===== Материал для обработки

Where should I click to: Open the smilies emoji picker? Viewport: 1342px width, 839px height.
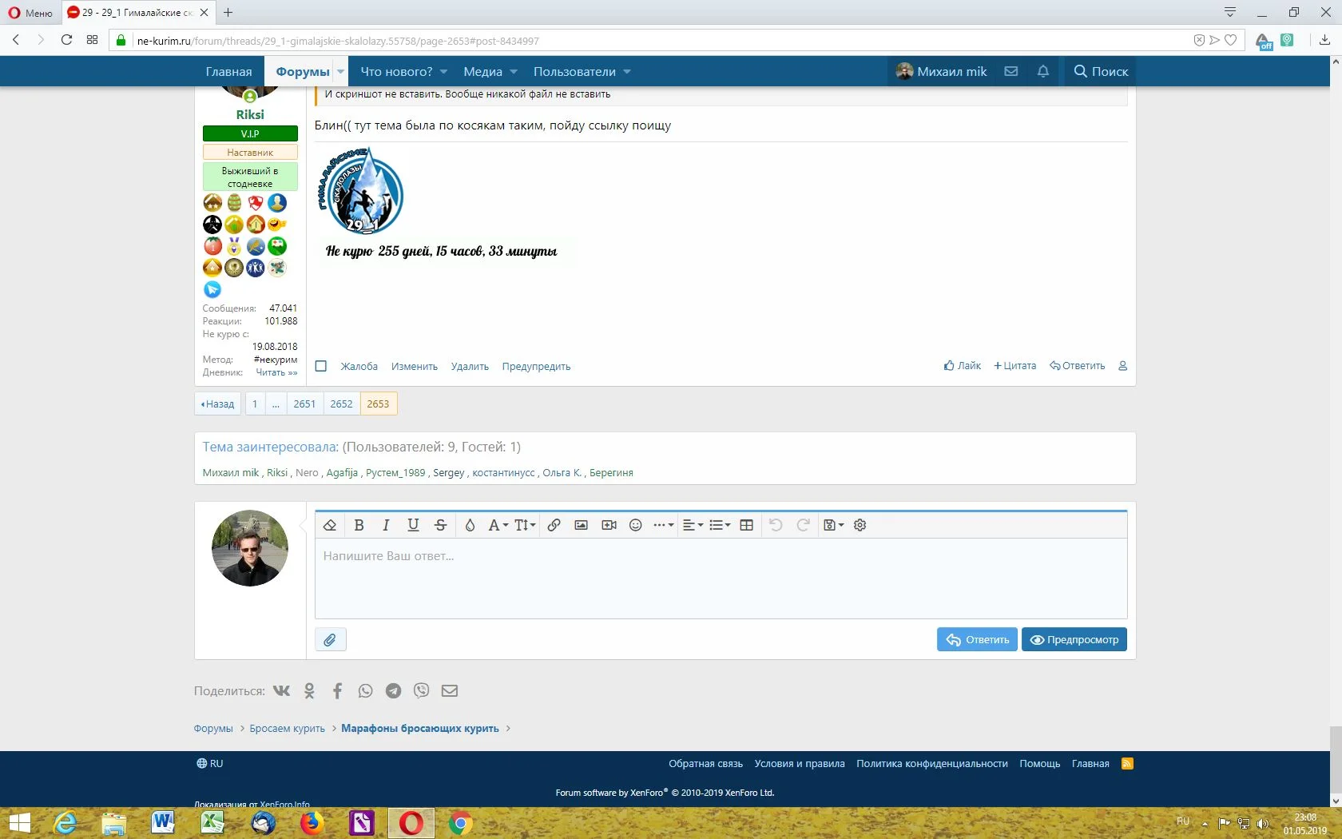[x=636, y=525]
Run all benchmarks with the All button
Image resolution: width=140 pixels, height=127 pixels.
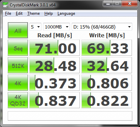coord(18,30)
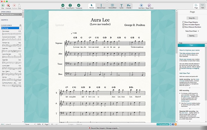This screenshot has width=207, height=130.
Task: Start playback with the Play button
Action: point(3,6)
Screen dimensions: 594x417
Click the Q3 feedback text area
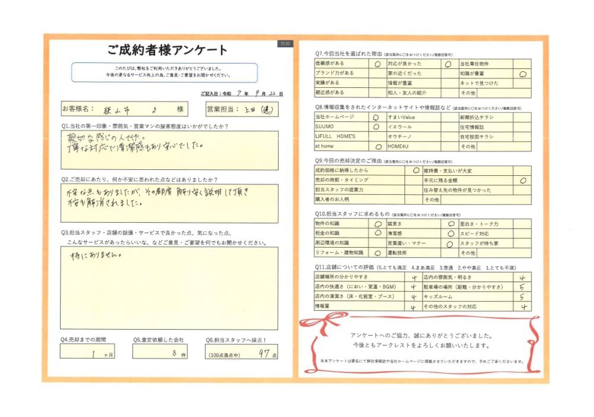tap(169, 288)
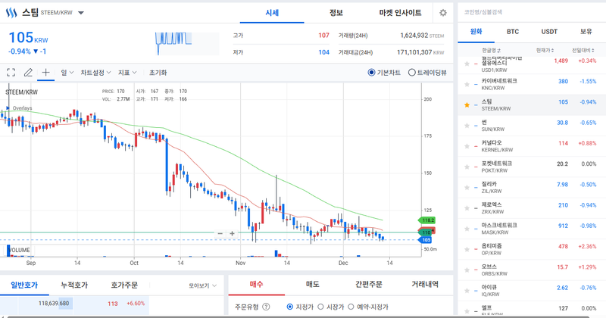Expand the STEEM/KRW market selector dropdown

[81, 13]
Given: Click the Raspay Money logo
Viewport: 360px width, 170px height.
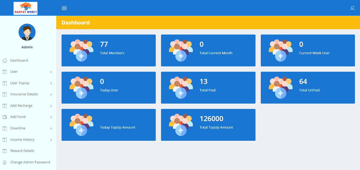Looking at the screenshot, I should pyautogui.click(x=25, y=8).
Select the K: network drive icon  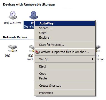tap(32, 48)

==========

Условие задачи: Найдите в материале все строки, где встречается слово «Viewport», и выпишите каждую из них целиком.

Правильный ответ:
Where should I click to: Open the smilies emoji picker? Viewport: 1342px width, 839px height.
Viewport: 360px width, 170px height.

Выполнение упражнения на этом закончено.